Beekeeper and pest control contractor Peter Sheppard had just 30 minutes to save the day and the blushes of the British Army’s finest.
Guardsmen, standing well over 6ft tall in their black bearskins, never flinched in the face of the mini-enemy.
Men in top hats and tails reinforced the ranks and helped to move the chairs.
According to a royal source, the Queen initially considered moving the ceremonial parade inside and away from danger.
In the event, the beekeeper was victorious and only one man, a former sergeant major, was stung on the forehead.
Victor of the battle Mr Sheppard said: “The queen bee had left her hive and was looking for a new place to stay. She found a chair and took her attendants with her.”
And there was a celebration as a Staffordshire police officer received one of the highest accolades in the force after clocking up a record-breaking 218 arrests in a year.
Pc Christopher Dean, who worked in Chase Division, was believed to have the highest number of arrests for one officer in the force's history.
The 34-year-old was awarded the John Taylor Memorial Award for outstanding work by the Lord Mayor of Stoke on Trent, Ellis Bevan, at a ceremony. The award was also for his bravery in an incident in Stafford in 2001.
He and his partner, Pc Andrew Drayton, saw a man arguing with his young female partner carrying a baby in Tennyson Road, Highfields.
As they tried to break up the fight, the man shoved the woman and child into a ground-floor flat and then produced a loaded cross-bow and tried to fire at the officers from inside before taking the woman onto the roof of the flats.

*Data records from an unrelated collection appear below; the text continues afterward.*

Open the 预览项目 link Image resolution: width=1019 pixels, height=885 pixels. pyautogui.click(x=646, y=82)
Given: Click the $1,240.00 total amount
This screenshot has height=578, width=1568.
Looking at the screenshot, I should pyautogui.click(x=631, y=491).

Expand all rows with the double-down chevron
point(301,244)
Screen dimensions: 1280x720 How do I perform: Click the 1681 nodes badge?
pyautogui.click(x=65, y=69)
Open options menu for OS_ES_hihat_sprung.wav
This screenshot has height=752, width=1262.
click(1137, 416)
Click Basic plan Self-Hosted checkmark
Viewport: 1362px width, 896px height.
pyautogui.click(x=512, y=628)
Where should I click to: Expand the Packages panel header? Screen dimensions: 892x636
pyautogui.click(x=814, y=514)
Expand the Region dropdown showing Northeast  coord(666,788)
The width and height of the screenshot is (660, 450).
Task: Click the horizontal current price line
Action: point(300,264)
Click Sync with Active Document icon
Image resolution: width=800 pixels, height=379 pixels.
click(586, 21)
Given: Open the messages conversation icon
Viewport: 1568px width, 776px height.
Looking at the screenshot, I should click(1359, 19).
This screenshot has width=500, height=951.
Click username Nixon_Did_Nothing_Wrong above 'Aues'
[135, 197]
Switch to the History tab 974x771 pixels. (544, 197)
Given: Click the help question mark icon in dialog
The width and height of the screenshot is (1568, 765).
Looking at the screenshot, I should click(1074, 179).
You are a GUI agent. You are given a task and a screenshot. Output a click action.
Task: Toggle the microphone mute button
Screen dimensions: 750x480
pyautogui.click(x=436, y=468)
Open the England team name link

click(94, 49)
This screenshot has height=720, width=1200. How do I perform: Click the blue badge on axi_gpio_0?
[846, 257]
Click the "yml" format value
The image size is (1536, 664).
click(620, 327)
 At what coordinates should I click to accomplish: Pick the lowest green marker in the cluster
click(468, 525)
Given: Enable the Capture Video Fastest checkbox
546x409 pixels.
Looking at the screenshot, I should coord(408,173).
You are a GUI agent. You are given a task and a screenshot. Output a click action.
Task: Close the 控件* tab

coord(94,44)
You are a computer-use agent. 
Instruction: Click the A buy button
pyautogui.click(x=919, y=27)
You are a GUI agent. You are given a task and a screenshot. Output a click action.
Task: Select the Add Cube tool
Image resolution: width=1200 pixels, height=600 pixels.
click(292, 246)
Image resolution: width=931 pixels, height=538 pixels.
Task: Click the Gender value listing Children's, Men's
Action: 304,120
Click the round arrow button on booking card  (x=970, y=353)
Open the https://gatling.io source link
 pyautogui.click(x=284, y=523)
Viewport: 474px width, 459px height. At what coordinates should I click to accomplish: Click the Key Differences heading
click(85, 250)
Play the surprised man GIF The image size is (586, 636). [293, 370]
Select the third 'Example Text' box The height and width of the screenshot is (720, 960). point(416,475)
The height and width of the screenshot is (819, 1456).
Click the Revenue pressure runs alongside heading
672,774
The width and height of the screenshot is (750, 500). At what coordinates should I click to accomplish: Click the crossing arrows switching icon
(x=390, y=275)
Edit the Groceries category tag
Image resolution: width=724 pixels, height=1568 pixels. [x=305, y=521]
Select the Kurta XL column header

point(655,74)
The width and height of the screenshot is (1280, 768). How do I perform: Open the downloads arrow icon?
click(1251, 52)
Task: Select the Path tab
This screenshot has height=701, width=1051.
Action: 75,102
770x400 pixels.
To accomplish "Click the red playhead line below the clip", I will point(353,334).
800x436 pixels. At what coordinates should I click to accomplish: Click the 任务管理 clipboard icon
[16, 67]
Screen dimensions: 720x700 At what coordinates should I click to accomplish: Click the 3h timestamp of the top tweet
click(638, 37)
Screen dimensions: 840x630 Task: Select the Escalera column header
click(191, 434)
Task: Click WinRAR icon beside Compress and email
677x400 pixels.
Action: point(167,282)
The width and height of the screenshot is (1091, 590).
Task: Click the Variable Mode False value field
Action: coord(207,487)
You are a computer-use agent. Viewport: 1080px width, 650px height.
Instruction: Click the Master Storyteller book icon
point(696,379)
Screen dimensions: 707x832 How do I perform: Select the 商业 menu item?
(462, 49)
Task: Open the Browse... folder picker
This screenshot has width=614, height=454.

Pc Dean, who has been with the force for 11 years, broke down the door to the flat and, with no protection, grappled with the man to rescue the pair and arrest him.
Inside his flat, the two officers found an array of lethal weapons including a machete, two axes, throwing knives, a machete, the cross-bow and a Samurai sword.
The 20-year-old man was charged with affray and sentenced to 18 months at Stafford crown court.
Before Pc Dean joined Chase Division, which covered Stafford, Stone, Rugeley,Penkridge and Wombourne, he was store manager of Sainsbury's in Stafford.
He said: "To win this award is a huge honour, and I am sure my family are very proud. Pc Drayton was instrumental in me getting it, and without doubt, that incident inHighfields was one of the most dangerous Ihave been involved in."
The John Taylor Memorial Committee was set up in memory of Pc John Taylor who died on duty in Stoke in November 1986.
The award, set up with the help of his close friend, Detective Constable Mark Blandford, has been running for more than 12 years.
Pc Dean was only the second Stafford officer to receive the honour.